Out of our Price range
The biggest takeaway from Monday’s crushing loss to the Blue Jays in the Most Important Series of the Year, is that there’s little doubt about the impact that David Price has made on this AL East race.
Since joining Toronto, Price is now 3-0 with a 1.71 ERA in four starts against the Yankees — and the only game he didn’t win (Aug. 14), he left with a 3-1 lead. A quick glance at the division standings shows that the Yankees are three games back of the Blue Jays in the loss column. It doesn’t take a rocket scientist to do that math.
Price was brilliant again in this game, holding the Yankees to just two hits in seven scoreless innings. It was the second time this season he’s allowed no runs and no more than three hits against the Yankees (also on Aug. 8). The last left-handed pitcher with two starts like that against the Yankees in a single season was the Orioles Dave McNally in 1974.
The loss dropped to the Yankees to 5-12 against the Blue Jays this season. That’s their most single-season losses versus Toronto in franchise history.
Killing two Birds with one stone
A player that was in Double-A just a few months ago, in rookie ball the last time the Yankees made the playoffs, and in high school the last time they won the World Series — kept their hopes for a division title alive with one swing of the bat on Tuesday night.
Greg Bird’s dramatic tie-breaking, three-run homer in the 10th inning was the decisive blow in a game the Yankees simply couldn’t lose. Bird has had his share of True Yankee Moments, and this one etched his name in the record books. Here we go …
• he is the third Yankee age 22 or younger to hit an extra-inning home run. The others were a 21-year-old Melky Cabrera in 2006 against the Mariners and a 22-year-old Derek Jeter in 1996 versus the Royals;
• he joins Tino Martinez in 1997 as the only first baseman in franchise history with an extra-inning homer against the Blue Jays;
• and, now our Obscure Yankeemetric of the Week: he is the first Yankee infielder in the last 75 seasons with a multi-RBI, extra-inning homer in a September game.
Bird’s blast was also the third extra-inning three-run home run the Yankees have hit this season. If that sounds like a lot, well … In the past 75 years, this is the only time they’ve squeezed three three-run, extra-inning homers into a single season.

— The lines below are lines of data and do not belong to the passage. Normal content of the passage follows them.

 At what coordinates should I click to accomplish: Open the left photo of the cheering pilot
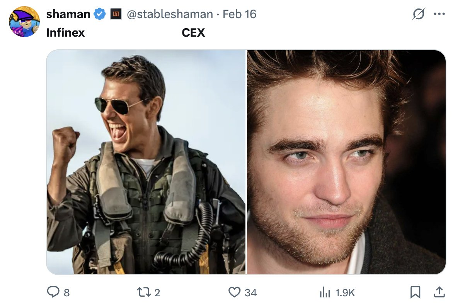146,162
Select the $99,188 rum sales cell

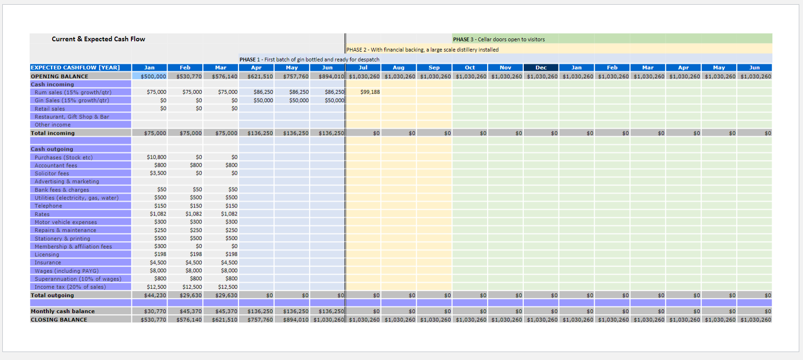tap(370, 92)
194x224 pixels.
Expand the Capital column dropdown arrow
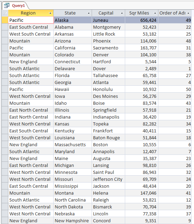click(122, 13)
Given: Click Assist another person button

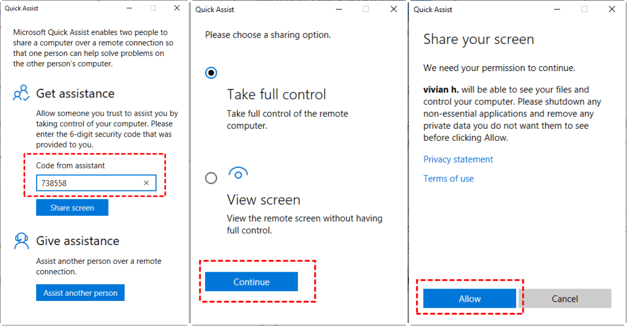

Bird wasn’t the only superstar in this game. Luis Severino tossed another gem with six innings of two-run, three-hit ball — the third time in nine starts he’s allowed no more than three hits. The only other Yankees in the Live Ball Era (since 1920) with at least three starts of three hits or fewer in a season as a 21-year-old or younger are Whitey Ford (1950), Tom Morgan (1951) and Bill Burbach (1969).
It’s not what you want
While Wednesday’s loss doesn’t officially eliminate the Yankees from the AL East race — we all know that it ain’t over til it’s over — but it does put a huge dent in their division title hopes. It’s awfully hard to make up three games in the loss column with 11 to play and no more head-to-head matchups against the team you’re chasing. Sigh.
In what has been a recurring theme against this Blue Jays team, the Yankees offense went into hibernation in the 4-0 loss. This was the third time they’ve been shut out by Toronto this season; the rest of baseball has pitched just three shutouts combined against the Yankees.
With the loss, the Yankees finished 4-5 at the Rogers Centre, their sixth straight sub-.500 record at the stadium. That’s their longest active streak of losing seasons at any American League ballpark.
Our old friend Russell Martin was responsible for all four of the Blue Jays runs, scoring the first one on Kevin Pillar’s RBI single in the sixth inning, and then driving in three more with a homer in the seventh inning. That gave him 17 RBIs as a catcher (and one as a pinch hitter) against the Yankees this season, the most by any backstop in the Divisional Era (since 1969).
Ending on a positive note, we’ve got one milestone alert for this game: A-Rod’s ninth-inning double was the 540th two-bagger of his career, matching Hall of Famers Joe Medwick and Dave Winfield for 35th place on the all-time list.